Cmon commish..start plugging this league..you have spots open ...fill em up.


----------



## PeyoteReligion (Sep 5, 2012)

Corso312 said:


> I put these scrubs in the shit list...
> 
> *Exclude Rankings*
> 
> ...


Jake locker? Harsh...bit probably true. Too bad I'm too late.


----------



## Corso312 (Sep 5, 2012)

nah not too late..there are two leagues..one is full the other is open...locker blows.


----------



## TheWiseInfidel (Sep 6, 2012)

already behind 30 points this week....don't matter, i'm needing a wr too though. who wants frank gore?


----------



## Corso312 (Sep 9, 2012)

Alexander Supertramp said:


> Your going down like a fluffer on a porn set bitch!





HAHAHAHA not this week buddy...what a beatdown..take a seat over there >>>>>>>>>> in the losers circle, don't worry..you will have company soon in 7 days with greenbowl packers..my next victim!


----------



## Alexander Supertramp (Sep 10, 2012)

Boldin is going to go off and score 50 points tonight!


----------



## Corso312 (Sep 10, 2012)

is he playing in a pick up hoops game or something?


----------



## Alexander Supertramp (Sep 11, 2012)

Funny guy huh? lol Go ahead and keep your chair for later use. Its a long season and I am sure your going too need it. Good game and see you again later this season.


----------



## Corso312 (Sep 18, 2012)

Not this week brother, notch another win on my belt


----------



## PeyoteReligion (Sep 19, 2012)

——

[Exercise prompt]
Give a three-sentence summary of the league thread. The data can be left aside.

[Data below]

——

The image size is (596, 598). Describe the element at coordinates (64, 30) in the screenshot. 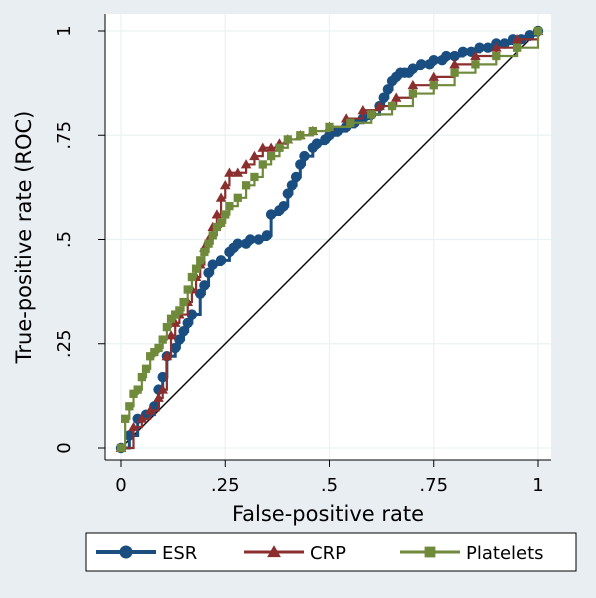

I see `y-tick-label: 1` at that location.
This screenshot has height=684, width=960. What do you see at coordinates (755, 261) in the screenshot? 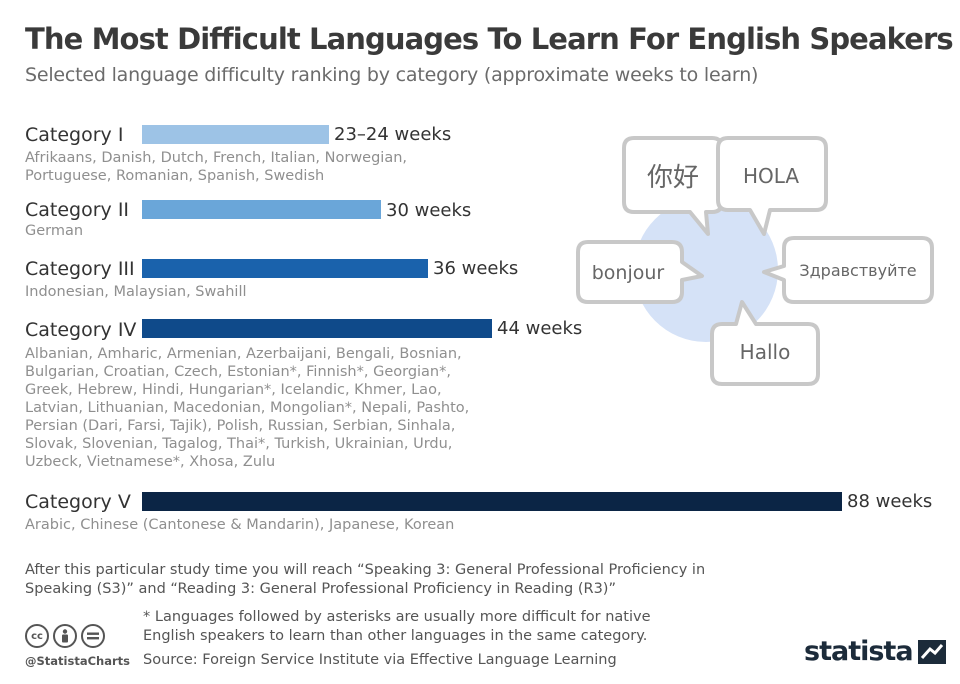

——

[Output for this exercise]
A post urges the commissioner to fill the league's open spots, and Corso312 later says there are two leagues, one full and one open. Corso312 and Alexander Supertramp trade taunts over their matchup, with Corso312 calling it a beatdown and Alexander Supertramp predicting Boldin will score 50 points. Alexander Supertramp ends with "Good game" and warns of a long season, and Corso312 then claims another win the following week.